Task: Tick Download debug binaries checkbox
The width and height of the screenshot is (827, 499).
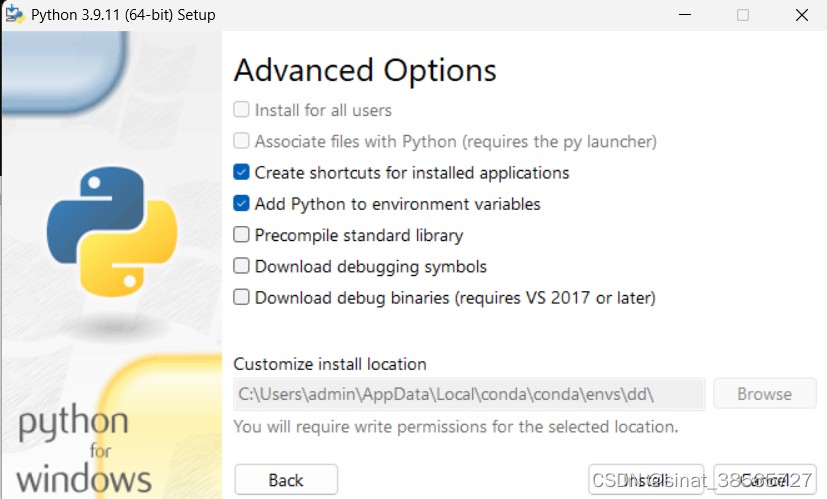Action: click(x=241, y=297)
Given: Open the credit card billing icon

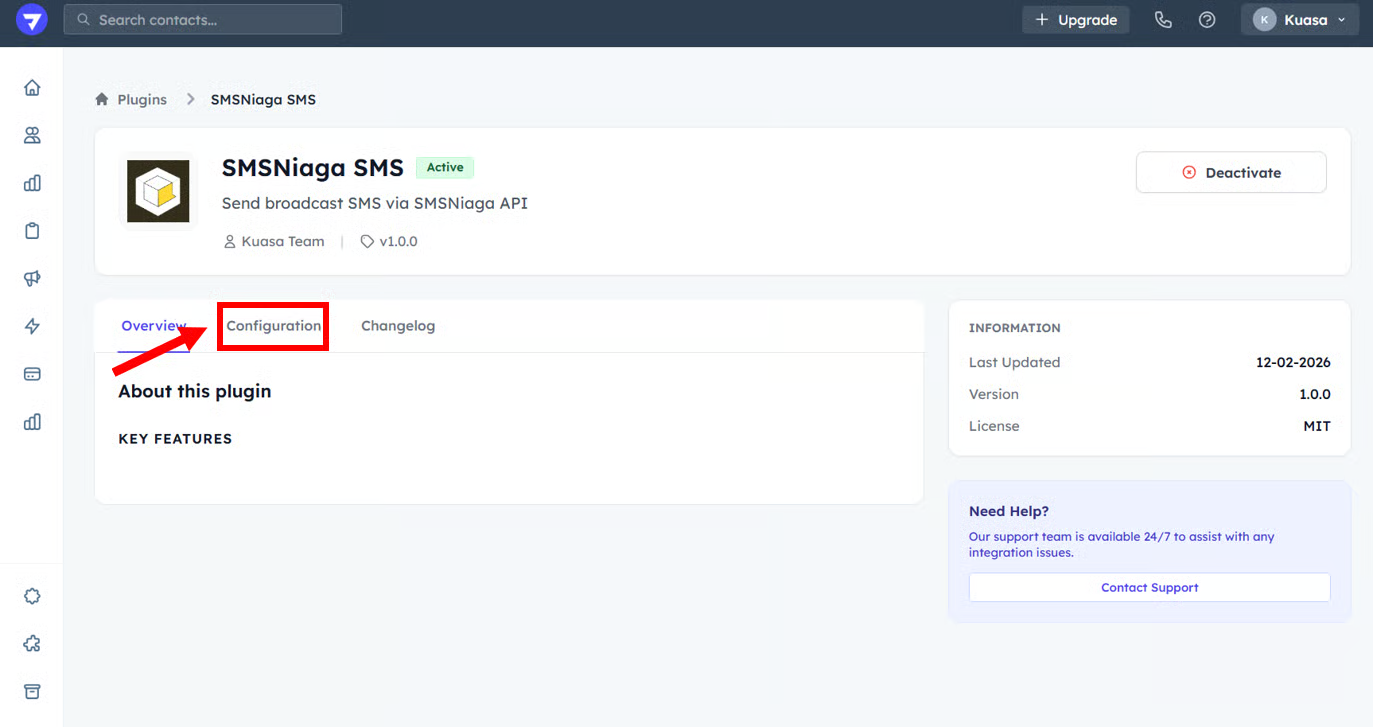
════════════════
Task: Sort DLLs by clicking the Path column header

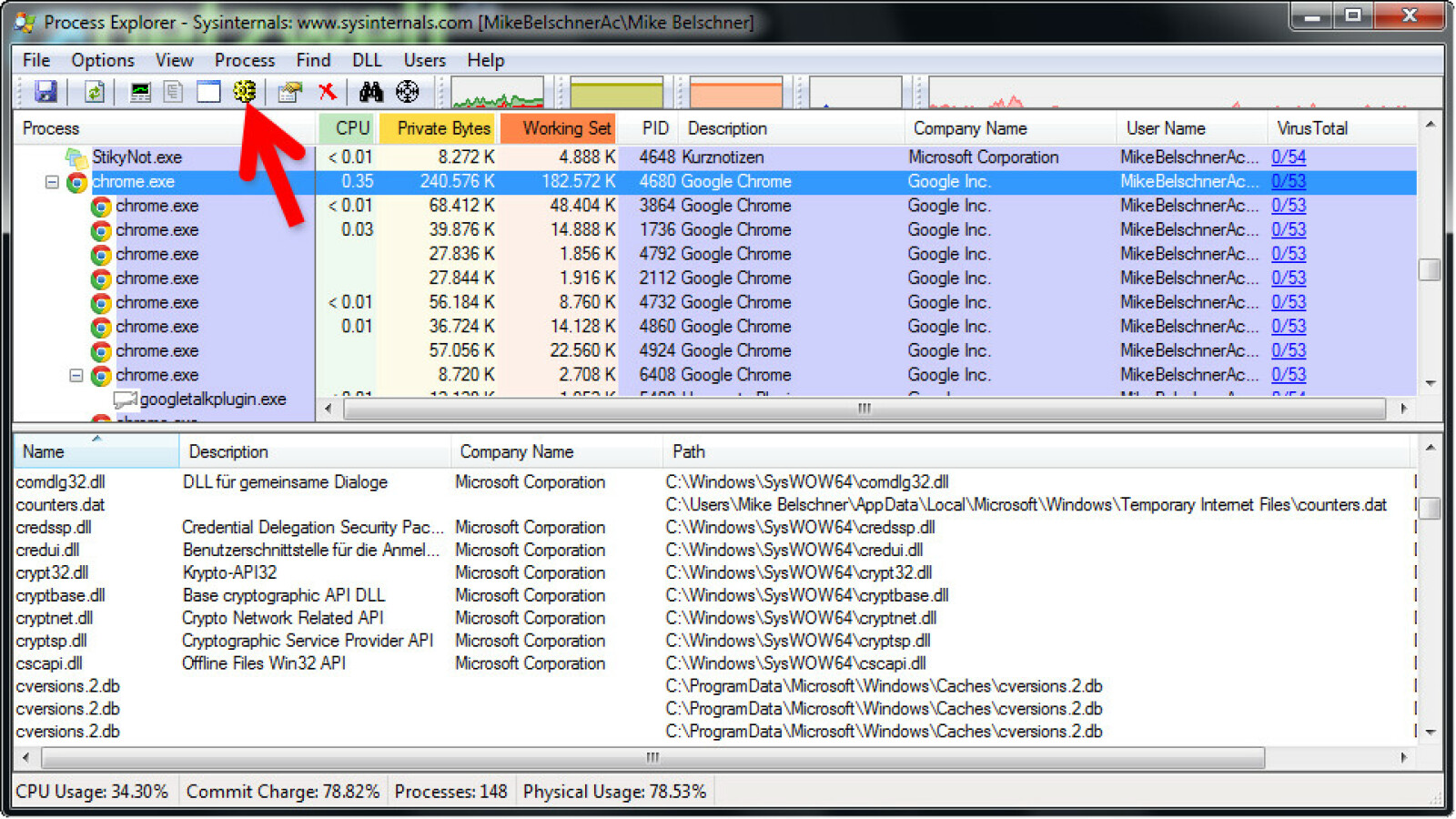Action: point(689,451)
════════════════
PROBLEM REQUIREMENTS: Put the items starting at the line containing "Task: Sort DLLs" and ending at the line containing "Action: point(689,451)" into a two-column CSV with the headers instruction and action, one row per item. Quote each field, turn line breaks into spaces, and leave the pictures out.

EXERCISE ANSWER:
instruction,action
"Task: Sort DLLs by clicking the Path column header","Action: point(689,451)"